Swedish video game producer (born 1974)

Johan Andersson is a Swedish video game designer and studio manager for Paradox Tinto, a division of Paradox Interactive based in Sitges, Spain near Barcelona. Andersson (usually simply called 'Johan' by users within the Paradox gaming community) is widely considered to be the central creative force behind the company’s grand strategy games, having led the design and production of flagship titles like Europa Universalis, Hearts of Iron, and Victoria.

== Career ==

Before working for Paradox Interactive, he was an employee of Funcom where he worked as a programmer for Sega Genesis games, such as Nightmare Circus and NBA Hangtime. He began working at what would later become Paradox Interactive in 1998, joining the original team that had been developing Europa Universalis.

Although he began his career as a programmer, Andersson later became a designer and producer at Paradox Development Studio, working on grand strategy games such as Hearts of Iron III, Crusader Kings II, Victoria II, Europa Universalis IV, Stellaris, Imperator: Rome, and Europa Universalis V.

Andersson's design philosophy is "to create believable worlds."

In June 2020, he became the lead of Paradox Tinto, a newly established Paradox studio planned to be based in Barcelona, Spain. However, Tinto was eventually established in nearby Sitges as many Tinto developers lived there.

(Given material):

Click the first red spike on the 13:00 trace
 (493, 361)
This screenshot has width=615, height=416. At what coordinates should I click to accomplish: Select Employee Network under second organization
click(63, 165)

(Study questions):
[a] In the Johan Andersson text, rewrite the stretch from "Swedish video game producer" through "developing Europa Universalis.", changing "Sega Genesis" to "Mega Drive".
[b] According to the Johan Andersson text, in what year did he begin working at what would later become Paradox Interactive?

(Results in order):
[a]
Swedish video game producer (born 1974)

Johan Andersson is a Swedish video game designer and studio manager for Paradox Tinto, a division of Paradox Interactive based in Sitges, Spain near Barcelona. Andersson (usually simply called 'Johan' by users within the Paradox gaming community) is widely considered to be the central creative force behind the company’s grand strategy games, having led the design and production of flagship titles like Europa Universalis, Hearts of Iron, and Victoria.

== Career ==

Before working for Paradox Interactive, he was an employee of Funcom where he worked as a programmer for Mega Drive games, such as Nightmare Circus and NBA Hangtime. He began working at what would later become Paradox Interactive in 1998, joining the original team that had been developing Europa Universalis.

[b] 1998